# NYC Taxi Tipping Behavior

## 1. Research Question

Question 1: "Do credit-card trips tip more than cash?"

Question 2: "What predicts tip amount?"

In this study, “tip more” is defined primarily in terms of the absolute tip amount rather than tip as a percentage of the fare. The absolute tip amount directly reflects customer tipping behavior and is easier to interpret in practical terms. While tip percentage is related to the absolute tip, it is not the primary focus of this analysis.

The analysis is intended to capture typical tipping behavior rather than extreme or unusual cases. Trips involving unusually long distances or atypical travel patterns may naturally result in higher tips due to higher fares, but these cases are not the main focus of this study.

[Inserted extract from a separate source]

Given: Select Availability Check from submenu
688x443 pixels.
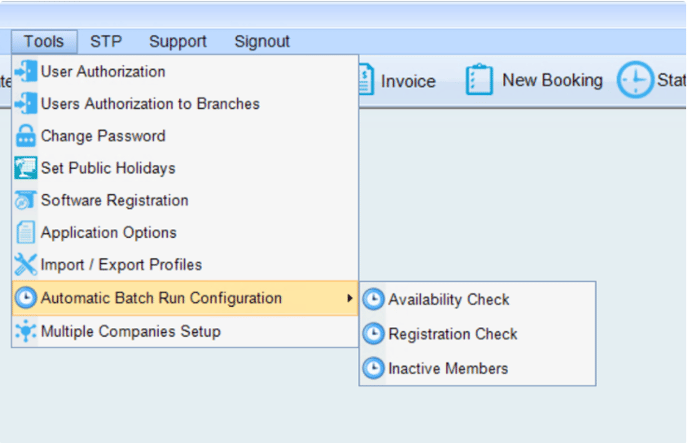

Instead, the goal is to understand average tipping behavior across standard taxi trips and to compare how tipping differs by payment method and trip characteristics.

## 2. Dataset Description

Dataset: NYC TLC Trip Record Data (yellow cabs) (PARQUET)

The dataset used in this study is the NYC TLC Yellow Taxi Trip Record Data, obtained from the official NYC government website (nyc.gov). 

The data are provided in Parquet format and include detailed trip-level information for yellow taxi rides in NYC.

Since the data is uploaded with a two-month delay, the most recent year of data is incomplete. 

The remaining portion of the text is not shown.